Bug 229992

Summary: run-webkit-tests showing as failed tests which are already included in TestExpectations
Product: WebKit Reporter: Sergio Villar Senin <svillar>
Component: Tools / TestsAssignee: Nobody <webkit-unassigned>
Status: REOPENED ---    
Severity: Normal CC: ap, jbedard, webkit-bug-importer
Priority: P2 Keywords: InRadar
Version: WebKit Nightly Build   
Hardware: Unspecified   
OS: Unspecified   
Attachments:
Description Flags
Demo none

Description Sergio Villar Senin 2021-09-07 04:09:41 PDT
For example I've just run:

$ Tools/Scripts/run-webkit-tests LayoutTests/imported/w3c/web-platform-tests/css/css-flexbox/

[...]

[204/1076] imported/w3c/web-platform-tests/css/css-flexbox/abspos/flex-abspos-staticpos-fallback-align-content-001.html failed (reference mismatc                                                                                                                                                 [231/1076] imported/w3c/web-platform-tests/css/css-flexbox/abspos/flex-abspos-staticpos-justify-content-vertWM-001.html failed (reference mismatc                                                                                                                                                 [233/1076] imported/w3c/web-platform-tests/css/css-flexbox/abspos/flex-abspos-staticpos-justify-content-vertWM-002.html failed (reference mismatc                                                                                                                                                 worker/1 stopping                                                                                                                  
worker/0 stopping                                                                                                                        
All 1076 tests ran as expected.

It's easy to see that the three of them are already in the general TestExpectations file marked as ImageOnlyFailure. They shouldn't be shown as failed while running the command.
Comment 1 Alexey Proskuryakov 2021-09-07 09:25:16 PDT
I think that this may be by design? It didn't say "failed unexpectedly", as it would if it didn't see the expectation.
Comment 2 Jonathan Bedard 2021-09-07 10:23:57 PDT
This is behaving correctly.

Test expectations change the expected result, if you want to make a test that doesn't match it's expected result actually pass, you need to change the expected result. It's  annoying that these terminologies are so similar, I like to call "expected results" "baselines" to reduce confusion.
Comment 3 Alexey Proskuryakov 2021-09-07 10:42:29 PDT
This gets ugly with reftests though - creating an -expected.html that matches incorrect rendering is harder than just landing expected results in -expected.txt. It would also create substantial confusing, because there isn't any indication of the -expected.html being a failure, like there is with "FAILED" lines in text tests.

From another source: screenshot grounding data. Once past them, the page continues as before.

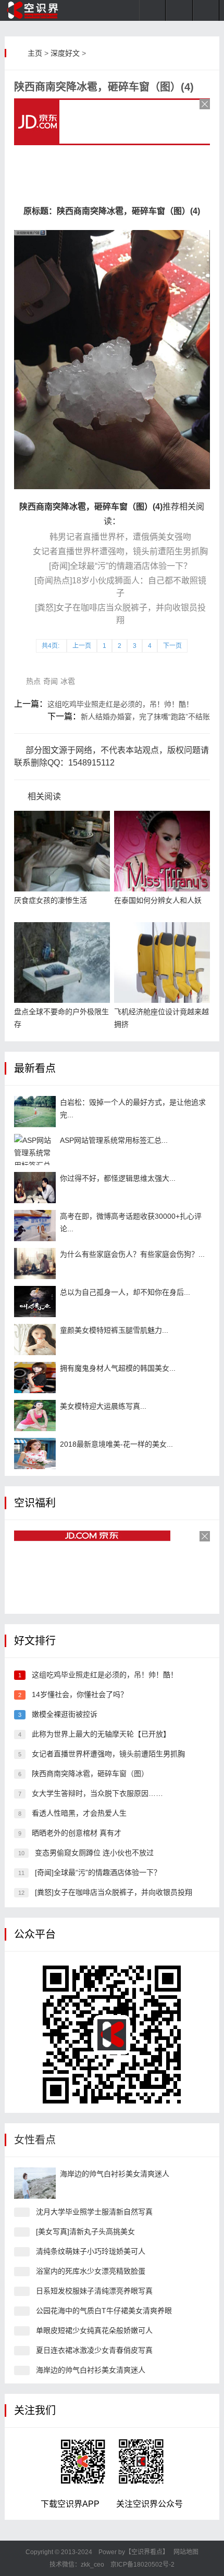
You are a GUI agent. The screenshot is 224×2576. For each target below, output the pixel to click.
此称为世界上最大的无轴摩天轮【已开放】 (101, 1734)
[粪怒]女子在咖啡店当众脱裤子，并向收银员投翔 (113, 1892)
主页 (35, 53)
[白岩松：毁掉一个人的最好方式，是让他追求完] (35, 1111)
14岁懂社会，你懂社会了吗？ (80, 1694)
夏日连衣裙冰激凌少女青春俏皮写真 (94, 2350)
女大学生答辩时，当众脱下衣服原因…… (97, 1793)
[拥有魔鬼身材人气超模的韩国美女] (35, 1377)
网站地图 (185, 2552)
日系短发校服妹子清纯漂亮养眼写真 (94, 2291)
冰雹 (67, 681)
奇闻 (50, 681)
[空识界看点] (39, 10)
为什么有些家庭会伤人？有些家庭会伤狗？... (132, 1254)
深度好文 (65, 53)
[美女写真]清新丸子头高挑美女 (85, 2231)
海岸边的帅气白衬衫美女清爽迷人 (114, 2174)
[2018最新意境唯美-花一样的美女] (35, 1453)
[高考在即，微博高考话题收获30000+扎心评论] (35, 1225)
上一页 (81, 645)
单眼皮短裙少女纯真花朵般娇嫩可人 (94, 2330)
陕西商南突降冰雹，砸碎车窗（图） (90, 1773)
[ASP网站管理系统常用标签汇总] (35, 1149)
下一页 (172, 645)
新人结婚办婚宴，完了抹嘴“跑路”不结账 (145, 716)
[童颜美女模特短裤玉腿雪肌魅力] (35, 1339)
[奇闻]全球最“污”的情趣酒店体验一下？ (120, 566)
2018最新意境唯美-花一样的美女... (116, 1444)
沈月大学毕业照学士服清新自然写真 (94, 2212)
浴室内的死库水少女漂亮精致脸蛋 (90, 2271)
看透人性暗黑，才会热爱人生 (79, 1813)
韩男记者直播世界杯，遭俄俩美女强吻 (120, 536)
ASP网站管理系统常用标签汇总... (114, 1140)
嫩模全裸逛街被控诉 (64, 1714)
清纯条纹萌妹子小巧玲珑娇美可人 (90, 2251)
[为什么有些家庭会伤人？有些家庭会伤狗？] (35, 1263)
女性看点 (35, 2140)
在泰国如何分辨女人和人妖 (158, 900)
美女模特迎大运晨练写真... (103, 1406)
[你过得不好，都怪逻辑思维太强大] (35, 1187)
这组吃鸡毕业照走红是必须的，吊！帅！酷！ (120, 704)
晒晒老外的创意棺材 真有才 (76, 1833)
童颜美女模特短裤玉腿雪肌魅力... (114, 1330)
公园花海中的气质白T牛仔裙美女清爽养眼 (104, 2310)
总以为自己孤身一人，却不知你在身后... (125, 1292)
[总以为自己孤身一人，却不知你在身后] (35, 1301)
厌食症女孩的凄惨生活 (50, 900)
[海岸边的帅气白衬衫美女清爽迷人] (35, 2183)
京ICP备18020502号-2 (142, 2564)
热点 (33, 681)
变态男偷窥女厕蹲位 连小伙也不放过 (94, 1852)
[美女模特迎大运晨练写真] (35, 1415)
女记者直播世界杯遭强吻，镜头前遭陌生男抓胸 (120, 551)
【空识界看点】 (147, 2552)
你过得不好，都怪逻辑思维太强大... (118, 1178)
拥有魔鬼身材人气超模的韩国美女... (118, 1368)
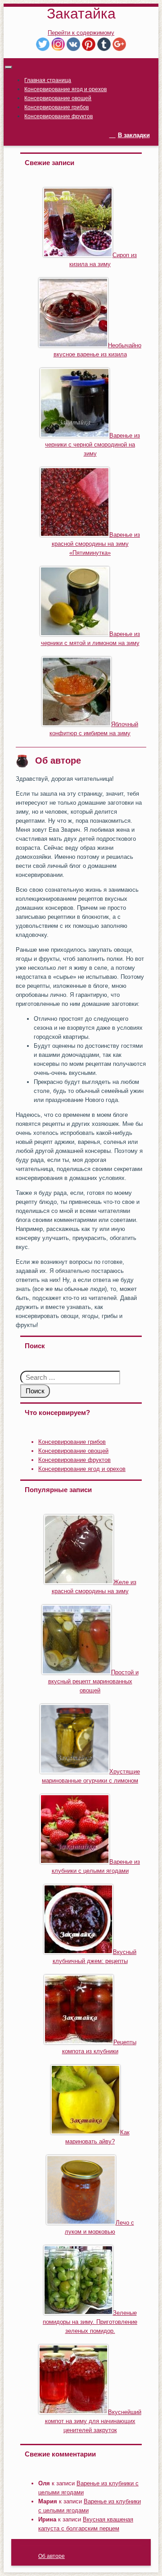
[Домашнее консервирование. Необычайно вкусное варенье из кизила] (73, 345)
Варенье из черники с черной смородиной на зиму (92, 444)
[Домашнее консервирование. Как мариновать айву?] (85, 2132)
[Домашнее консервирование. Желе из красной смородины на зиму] (78, 1582)
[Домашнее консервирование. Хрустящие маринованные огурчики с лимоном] (74, 1771)
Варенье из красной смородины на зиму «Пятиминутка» (96, 543)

So I think that there is an issue here, just not sure what to do about it. Maybe stop printing "failed" for expected failures completely? Those are somewhat relevant for flaky tests though, where one wants to run it thousands of times to see if the failure reproduces. Could consider only printing them in verbose mode.
Comment 4 Sergio Villar Senin 2021-09-08 09:00:52 PDT
I think I am not explaining myself correctly. When running the tests *without* the verbose parameter -v, then you don't get any failed result because each run overwrites the previous line.

What is happening here is that test that are expected to fail, do fail (which is correct) but print a new line in the output.
Comment 5 Sergio Villar Senin 2021-09-15 04:45:53 PDT
Created attachment 438237 [details]
Demo

OK I can give now more data and a 100% reproducible procedure to observe the issue.

The key here is the size, in particular the width, of the terminal in which the command is executed. If the terminal is wide enough then expected failures are not shown and everything runs smoothly. However if you reduce the width of the terminal below a given threshold (basically the test with the longest path name plus the "failed reference mismatch...") then expected failures are printed in a new line.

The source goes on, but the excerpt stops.